#### [EXERCISE REQUIREMENTS]
- 1) According to the figure captions, which species was used to root the phylogenetic tree?
- 2) Reproduce the figure captions from "DNA: DNA transposon;" up to and including "nonredundant protein databases.".

#### [PASSAGE FOR REVIEW]
----
DNA: DNA transposon; LINE: long interspersed nuclear element; LTR: long terminal repeat; SINE: short interspersed nuclear element.
Figure 2:Gene cluster analysis among 22 arthropod species. 1:1:1 and N: N: N represent universal orthologs with single-copy or multiple-copy numbers, respectively. Insect, Diptera, Hemiptera, Hymenoptera, Lepidoptera, and Coleoptera stand for taxon-specific orthologs, respectively. Other indicates orthlogs that do not belong to any abovementioned ortholog categories. SD indicates species-specifically duplicated genes. ND indicates genes that cannot be classified into any other categories. The location of Laodelphax striatellus is indicated by an arrow.
Figure 3:Venn diagram of functional annotation by 4 databases. NR: nonredundant protein databases.
Figure 4:Phylogenetic analysis of 22 arthropod species. The phylogenetic tree was constructed based on amino acid sequences of 277 single-copy orthologs among 22 arthropod species (Anopheles gambiae, Anoplophora glabripennis, Apis mellifera, Acyrthosiphon pisum, Bombyx mori, Bemisia tabaci, Cimex lectularius, Diaphorina citri, Drosophila melanogaster, Diuraphis noxia, Danaus plexippus, Daphnia pulex, Locusta migratoria, Laodelphax striatellus, Nilaparvata lugens, Nasonia vitripennis, Oncopeltus fasciatus, Pediculus humanus, Rhodnius prolixus, Sogatella furcifera, Tribolium castaneum, Zootermopsis nevadensis) using the maximum likelihood algorithm. The tree was rooted with D. pulex.
----
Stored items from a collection
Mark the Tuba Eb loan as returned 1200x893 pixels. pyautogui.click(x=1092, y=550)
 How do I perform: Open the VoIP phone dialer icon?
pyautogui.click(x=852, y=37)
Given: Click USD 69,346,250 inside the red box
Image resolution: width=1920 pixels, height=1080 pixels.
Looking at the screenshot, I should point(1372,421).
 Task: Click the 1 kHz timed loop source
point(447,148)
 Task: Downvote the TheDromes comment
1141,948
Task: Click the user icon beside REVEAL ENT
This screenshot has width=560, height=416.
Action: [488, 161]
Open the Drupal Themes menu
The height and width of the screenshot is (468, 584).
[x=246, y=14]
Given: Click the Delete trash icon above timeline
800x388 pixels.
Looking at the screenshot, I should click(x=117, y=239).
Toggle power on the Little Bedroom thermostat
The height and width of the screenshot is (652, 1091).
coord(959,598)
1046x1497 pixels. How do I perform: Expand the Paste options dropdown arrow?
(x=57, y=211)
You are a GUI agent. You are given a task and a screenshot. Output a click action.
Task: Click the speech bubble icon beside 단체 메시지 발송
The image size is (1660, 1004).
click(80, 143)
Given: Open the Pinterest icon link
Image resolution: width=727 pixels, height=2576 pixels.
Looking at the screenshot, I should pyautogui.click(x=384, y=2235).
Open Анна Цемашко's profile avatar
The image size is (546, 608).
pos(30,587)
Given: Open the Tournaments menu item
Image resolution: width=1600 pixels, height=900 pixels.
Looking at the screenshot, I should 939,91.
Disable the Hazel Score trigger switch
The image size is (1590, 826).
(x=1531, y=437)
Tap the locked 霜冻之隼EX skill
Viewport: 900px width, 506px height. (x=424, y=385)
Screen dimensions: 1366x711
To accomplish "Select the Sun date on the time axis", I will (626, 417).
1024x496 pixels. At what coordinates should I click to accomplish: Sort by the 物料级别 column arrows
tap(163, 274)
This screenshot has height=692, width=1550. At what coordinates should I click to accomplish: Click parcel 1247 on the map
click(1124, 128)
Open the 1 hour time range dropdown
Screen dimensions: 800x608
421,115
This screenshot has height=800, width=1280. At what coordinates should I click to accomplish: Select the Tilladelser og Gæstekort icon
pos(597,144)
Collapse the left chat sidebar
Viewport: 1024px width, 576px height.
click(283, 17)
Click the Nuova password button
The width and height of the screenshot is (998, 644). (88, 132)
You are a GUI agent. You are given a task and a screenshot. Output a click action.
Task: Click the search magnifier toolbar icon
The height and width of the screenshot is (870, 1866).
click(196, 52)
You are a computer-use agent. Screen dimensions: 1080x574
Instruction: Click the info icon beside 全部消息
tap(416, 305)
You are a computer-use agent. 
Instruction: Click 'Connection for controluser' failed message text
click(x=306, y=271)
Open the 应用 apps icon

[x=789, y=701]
----
#### [RESPONSES PER TASK]
- 1) The tree was rooted with D. pulex.

- 2)
DNA: DNA transposon; LINE: long interspersed nuclear element; LTR: long terminal repeat; SINE: short interspersed nuclear element.
Figure 2:Gene cluster analysis among 22 arthropod species. 1:1:1 and N: N: N represent universal orthologs with single-copy or multiple-copy numbers, respectively. Insect, Diptera, Hemiptera, Hymenoptera, Lepidoptera, and Coleoptera stand for taxon-specific orthologs, respectively. Other indicates orthlogs that do not belong to any abovementioned ortholog categories. SD indicates species-specifically duplicated genes. ND indicates genes that cannot be classified into any other categories. The location of Laodelphax striatellus is indicated by an arrow.
Figure 3:Venn diagram of functional annotation by 4 databases. NR: nonredundant protein databases.